POLR3B – Hypomyelinating Leukodystrophy 8

Biallelic pathogenic variants in POLR3B cause autosomal recessive hypomyelinating leukodystrophy 8 (HLD8) characterized by deficient cerebral myelin formation, cerebellar atrophy, hypodontia and hypogonadotropic hypogonadism. POLR3B encodes the second-largest catalytic subunit of RNA polymerase III, essential for transcription of tRNAs and other small noncoding RNAs.
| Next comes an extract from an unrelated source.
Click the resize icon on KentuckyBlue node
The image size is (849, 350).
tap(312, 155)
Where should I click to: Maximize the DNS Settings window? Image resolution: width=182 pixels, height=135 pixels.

Initial genetic evidence came from whole-exome sequencing of three unrelated individuals with HLD8 features, identifying compound heterozygous POLR3B variants in two probands: a nonsense variant c.1648C>T (p.Arg550Ter), a splice‐site variant c.1857-2A>C, and two missense variants c.2303G>A (p.Arg768His) and c.2778C>G (p.Asp926Glu) (PMID:22036171). More recently, a family with two affected siblings was described carrying c.165_167del (p.Ile55_Lys56delinsMet) and c.1615G>T (p.Val539Phe) in trans, segregating with cerebellar atrophy, intellectual disability, hypogonadotropic hypogonadism and visual loss (PMID:36650939).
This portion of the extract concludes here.